MSRP for a basic F150 is $26,030 according to Ford's website. According to KBB's own estimator, a dealer will sell that same car with 10k miles on it for $23,676. So there's a $2.3k haircut for 10k miles on a car that can easily last 200k. 8% depreciation on less than 5% of the car's useful life!
And of course, that is what the dealer charges you, and of course you will get scammed. The real depreciation you incur is what you get from private sale. In this case, if you take amazing (top 3%) care of your F150, you can hope to get $22,403 for it. So you've lost 14% of the value of a car that's seen the low end of the typical usage for a year, and it literally looks like it just rolled off the display. More realistically, you can hope to get between $21,427-21,731 for this car that you bought a year ago and drove for only 27 miles a day: 17% haircut. I'll leave out the fact that a 2015 car probably retailed higher a year ago when you would have bought it and the 2016 model wasn't on the market yet.

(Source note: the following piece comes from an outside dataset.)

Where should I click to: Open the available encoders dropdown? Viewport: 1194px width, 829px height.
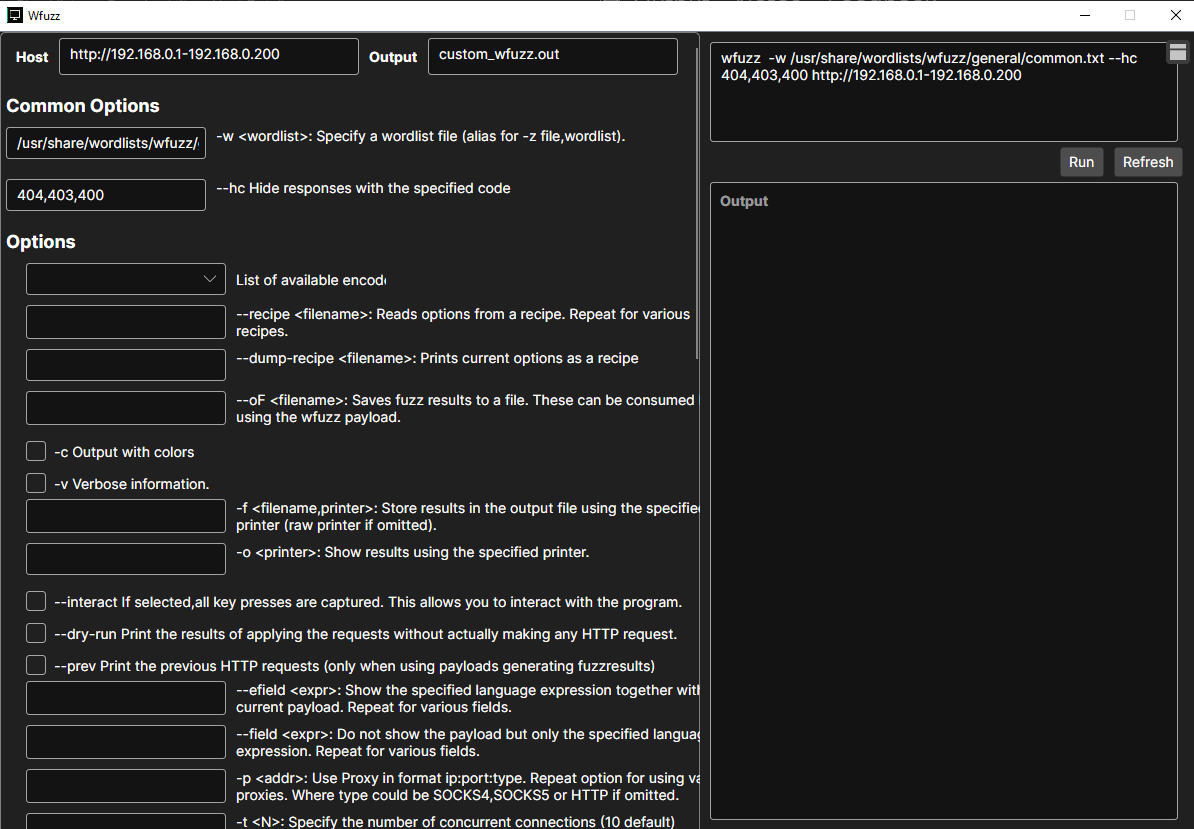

Extrapolating from these figures, an F150 would be worthless after 6 years and 60k miles - this is of course nonsense, such a car is worth about $9-10k and dealers will ask 15k. The disconnect is basically the intangible "new car premium", aka idiot tax.
This is the other half of the retardation. Why care about such a useless metric? If I list my shitty truck on craigslist for a million dollars, does that somehow decrease your ability to buy a car?
Yes there are tons of cars 30k+ base price, and they easily go up to 100k if you throw in every overpriced accessory. These are luxury cars meant for people with money. Then there are also the truly absurd fuck-off-mobiles like Lambos etc, for people who don't ask the price when buying cars.
Realistically, if you care about "affordability", you would get a standard consumer car. It so happens that a year ago I was buying such a car, and compiled a detailed list of prices for new and used models. A decent small city car can be had for as little as $12k, and gets great mileage to boot. An SUV or light truck can be had for 20-30k. You can even get a hybrid for less than 20k, and get back 7.5k in tax credits.
Incidentally, the Jeep Wrangler in the pic, a luxury 4x4 that is stupid unless you plan to do a lot of off-roading (itself a hobby that is stupid for the non-wealthy), starts at 24k new - about what you could make in a year working minimum wage in many places (!!!).